I've had a sore throat, on and off, for a few days, and have been sneezing every now and again. Nothing particularly onerous, but I was supposed to have dinner with a friend tonight and even these small complaints were enough to make me cancel our plans.

This friend, you see, has been undergoing treatment over the last two years for multiple myeloma. A cancer of a particularly nasty sort, from what I can tell, and one that most often attacks people decades older than he and I.

He has been home for awhile now, recovering nicely from the latest bone marrow transplant. But he cannot yet go back to work, cannot eat in restaurants or go to the movies or go out for a drink or walk around in crowds or take public transportation.

And he most definitely cannot be around anyone who is sick, even someone just sick with a cold.

This got me to remembering a particular discussion from a queer theory course I took in college. The topic was, uncomfortably enough, seepage. Fluids. Ooze. Excretions. Specifically the seepage of bodies; the breakdown, the breaching, of boundaries and the contamination, real or imagined, that ensues.

We sometimes think of our bodies (or at least we are sometimes told that we should think of our bodies) as temples, to be honed and toned and shaped into some idealistic mold of what it is to be human, impenetrable to age, disease, danger. But eventually this gets turned on its head, ripped out from the inside, and our bodies betray us and become, in themselves, dangerous. Usually we think of this in terms of danger to ourselves. Congestive heart failure. Stroke. Cancer. But every once in awhile we are reminded that we can be, that we sometimes are, a danger to others, however unintentionally or unwittingly.

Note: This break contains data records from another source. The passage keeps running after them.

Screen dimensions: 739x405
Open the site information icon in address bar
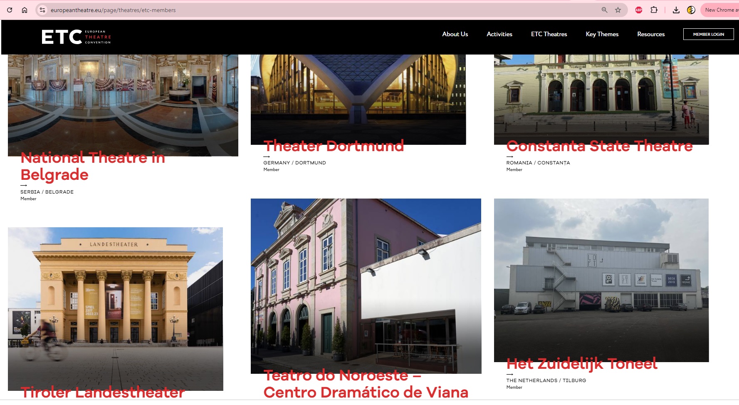click(42, 10)
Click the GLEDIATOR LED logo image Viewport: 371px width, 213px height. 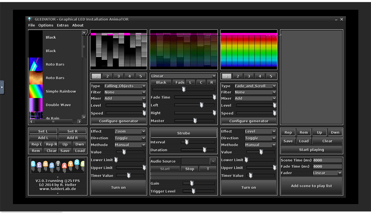[58, 166]
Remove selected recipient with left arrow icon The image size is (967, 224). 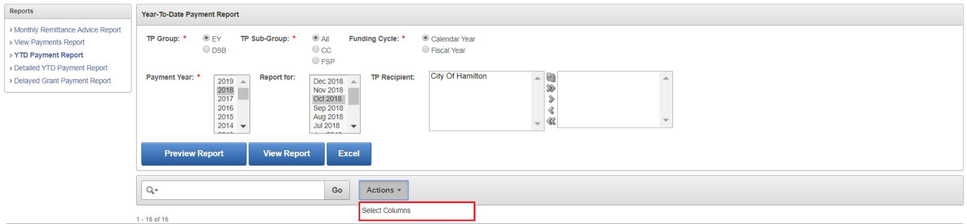551,110

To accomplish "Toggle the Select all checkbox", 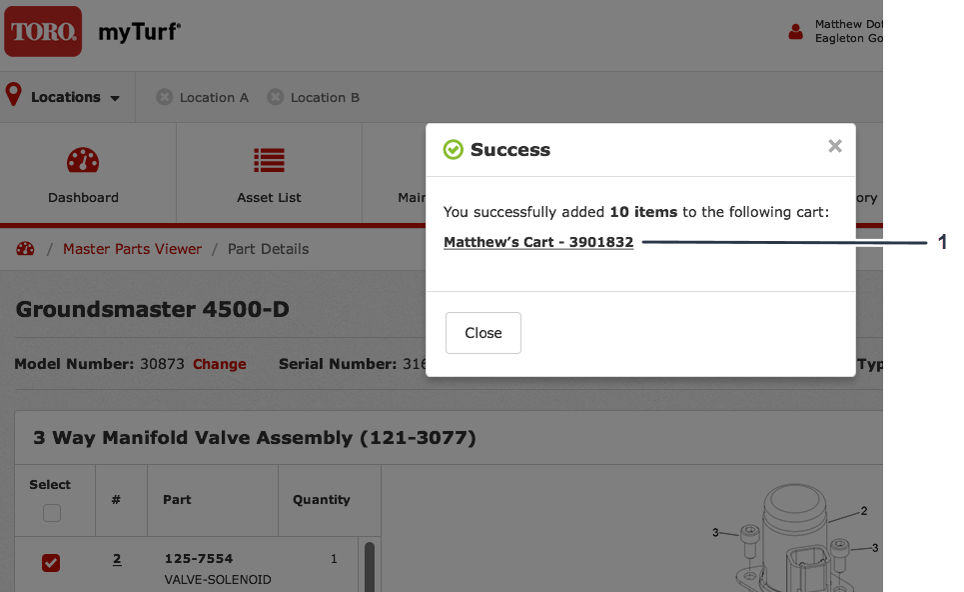I will click(52, 513).
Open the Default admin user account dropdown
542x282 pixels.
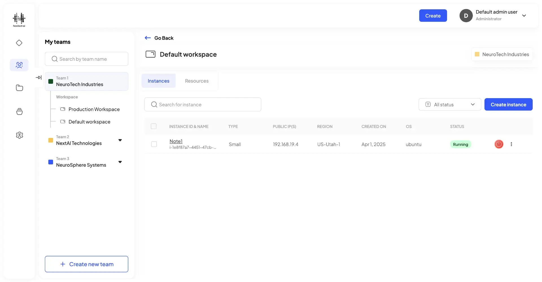pos(524,16)

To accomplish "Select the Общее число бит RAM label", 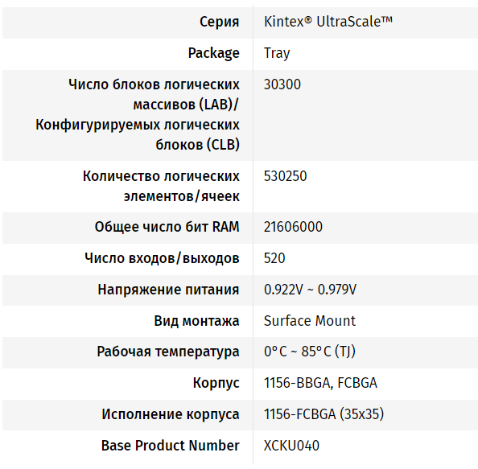I will tap(167, 227).
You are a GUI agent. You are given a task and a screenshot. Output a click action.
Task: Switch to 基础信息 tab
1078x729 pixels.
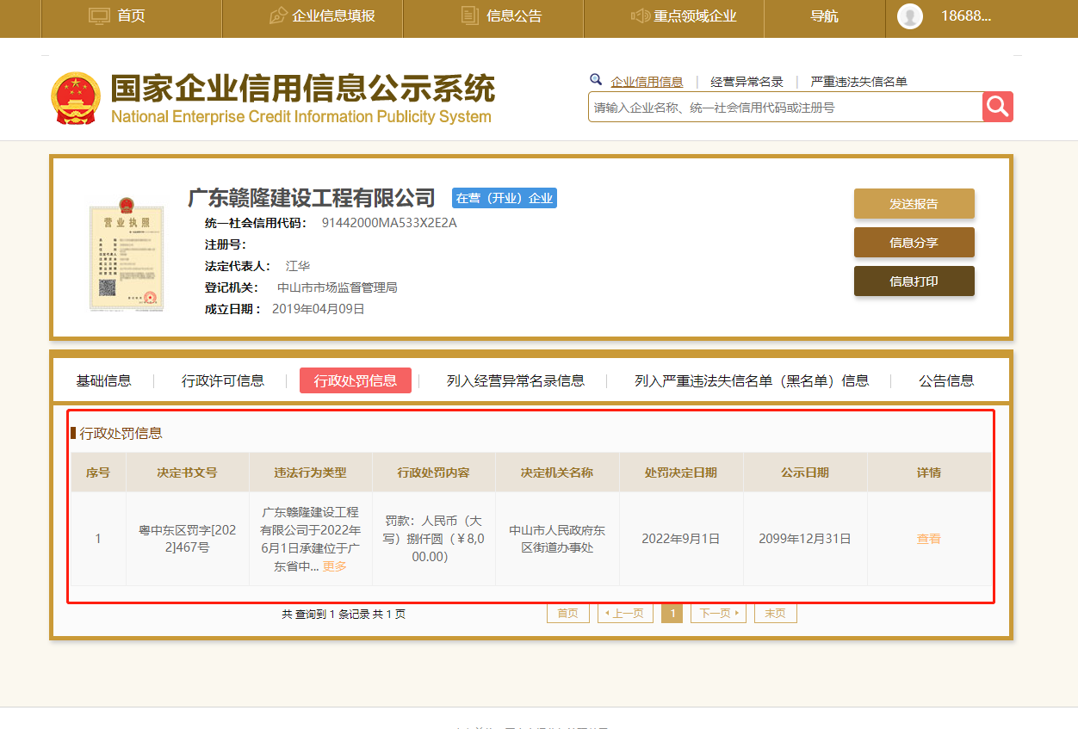tap(103, 380)
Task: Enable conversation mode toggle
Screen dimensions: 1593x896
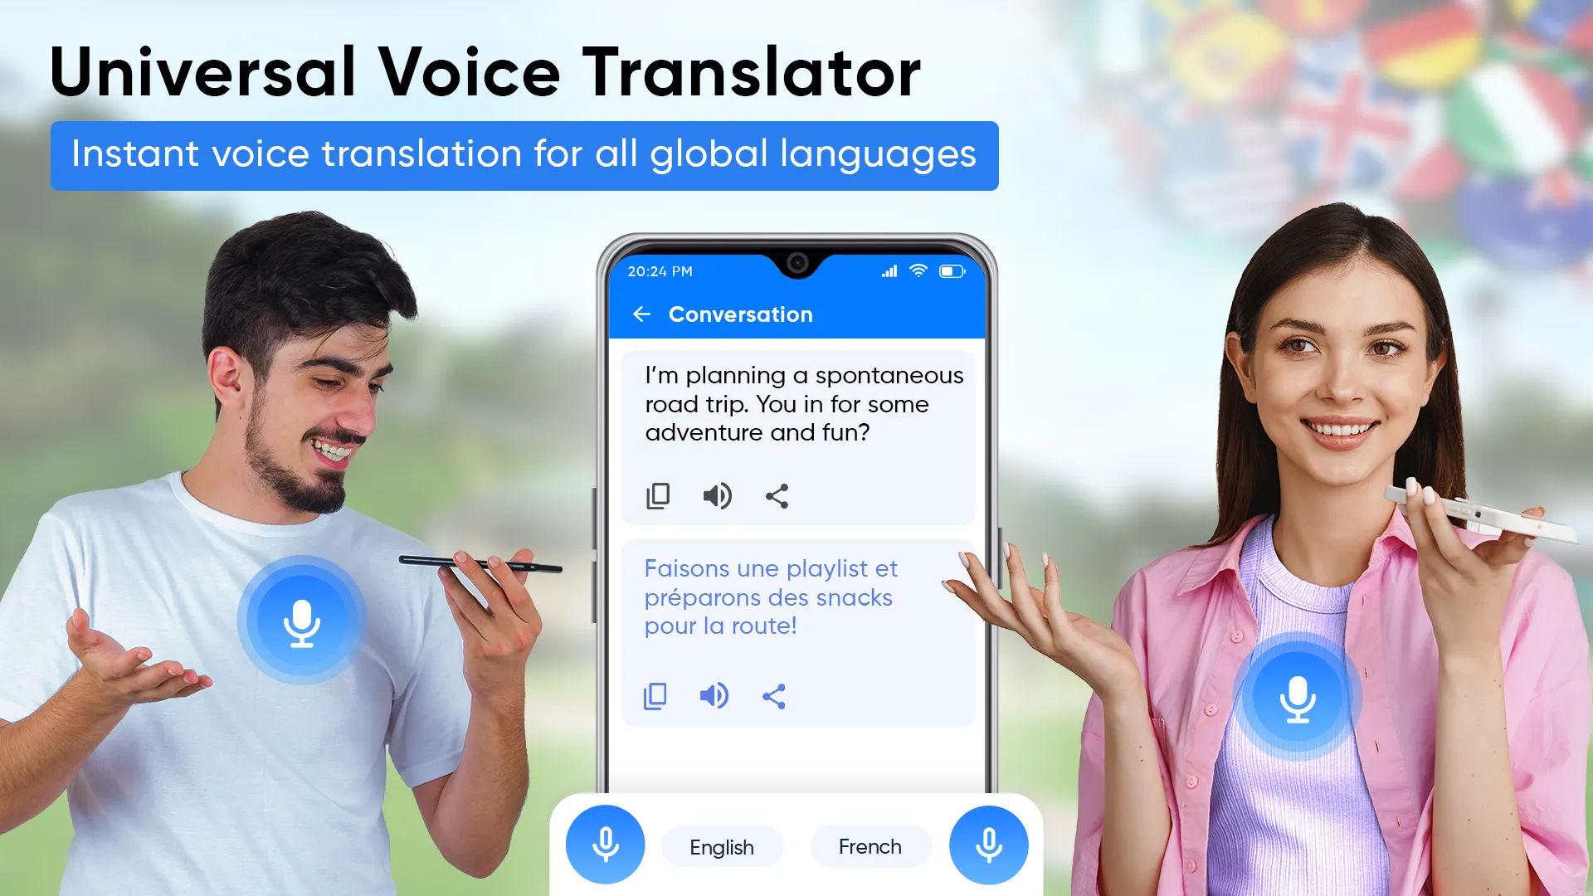Action: pos(741,314)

A woman I once knew was misdiagnosed as having Hepatitis C, an infectious disease transmitted by blood. She carried this (mis)information around with her for weeks. I remember her telling me about a dinner at some fancy restaurant where she somehow cut her finger. Not a bad cut, little more than a paper cut, but it bled a bit, as fingers do. Not thinking, she staunched it with her napkin (a cloth napkin, this being a fancy restaurant). But then awareness came crashing back into her and she snatched the napkin off the table and crammed it into her pocket, guilt-stricken, not wanting to leave any of her malignant self, any of her personal danger, behind.

I've been thinking about this napkin and the need for containment, and the mingling and unmingling of bodies, and the spaces around bodies, and the traces bodies leave behind.

I've been anxious about seeing this friend of mine for months, for almost two years, truth be told. I avoided visiting him for a long time, despite feeling horrible about it, both during his hospital stays and later when he was back home. Never because I didn't want to see him, because I did, but rather because I could never quite trust my generally healthy body to not somehow contaminate his oh so fragile body.

Sometimes when bodies collide, even if it's just the air around them, even if it's just a shared moment of in- and exhalation, bad things can happen. Sometimes the best thing we can do for people we love is stay well away from them.